Actually, we’re not.  Poor sugar, it’s the latest in a long line of daemon foods – first salt, then fat and now sugar is the devil’s white spawn.  Why is it so hard for people to understand ‘everything in moderation’?

Himself and I were discussing this latest tiresome witch hunt; I try not to add too much extra sugar to things like tea, I’m not particularly a sweet tooth so don’t have masses of sweet things during the day and desserts are very rare on an average night.  I even prefer sour cocktails to their sweeter counterparts!  But Himself decided to not have any added sugar (or even fruit) for a week to see how it went.  I’ve read those self-righteous articles on-line about people who have ‘beaten their sugar addiction!* - what a bore.  So back to Himself.  When he got home he was craving something sweet, but ignored it.  We’re also trying to cut back a bit on alcohol, this is also proving tough, I love a glass of wine while I’m cooking**!

We had dinner (Mapo Tofu) which was delicious.  I had bought some bananas on the weekend, and because the Wee Girl is away (bananaholic) there is still a heap in the bowl.  Best do something with them.  How about dessert?  I do a cracking ‘Bananas in Butterscotch Sauce’ which we enjoy occasionally.  So I sauntered out of the room I was in and said to Wa Wa Nee Sugar Free “I guess you won’t want dessert?  Dammit! I knew you were going to ask that – of course I want dessert!  Okay, says I.

I’ve been watching way too much English Masterchef lately so lots of chefy presentation has been going on.  Usually the bananas are caramelised, plopped in a bowl, sauce poured on top with a scoop of ice-cream.  Today though, I decided to make it to look smashing as well.

So I cooked the bananas in melted butter and brown sugar over a low heat (I always use salted butter as I think it gives it that ‘salted caramel’ angle.)  Once the bananas were caramalised I artfully placed them on some square white plates we have.  I then added passionfruit pulp to the pan (for tartness) and some cream to turn the butter/sugar into butterscotch sauce.  I carefully scooped some vanilla ice-cream onto the opposite corner of the plate and trickled (I didn’t drizzle) the sauce over the bananas.  I then rested two dark chocolate and orange sticks*** against the ice-cream.  It looked fantastic (alas, I forgot to take a picture before we hoed in!!) very posh.

Once we finished licking the plates it was decided being sugar free and alcohol free would not make you live longer – it would just feel that way.

Maybe I’ll make it again tomorrow night – purely for photographic reasons you understand… I would hate for you all to miss out on how gorgeous it looked, and there are more bananas, it would be terrible if they went to waste…
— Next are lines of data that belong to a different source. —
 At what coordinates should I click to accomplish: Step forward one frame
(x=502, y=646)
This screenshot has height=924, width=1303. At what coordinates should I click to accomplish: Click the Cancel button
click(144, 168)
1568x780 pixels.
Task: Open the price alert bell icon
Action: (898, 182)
*There’s probably a 10 step program for it now “Hi, my name’s FBJ and I’m a sugaholic”
**I love a glass of wine when I get home from work, when I’m cooking, with dinner, after dinner…
***received the sticks in a Christmas hamper – the good thing about not being a sweet obsessed family is we always tend to have this stuff lying around waiting for the perfect opportunity to use them in desserts etc.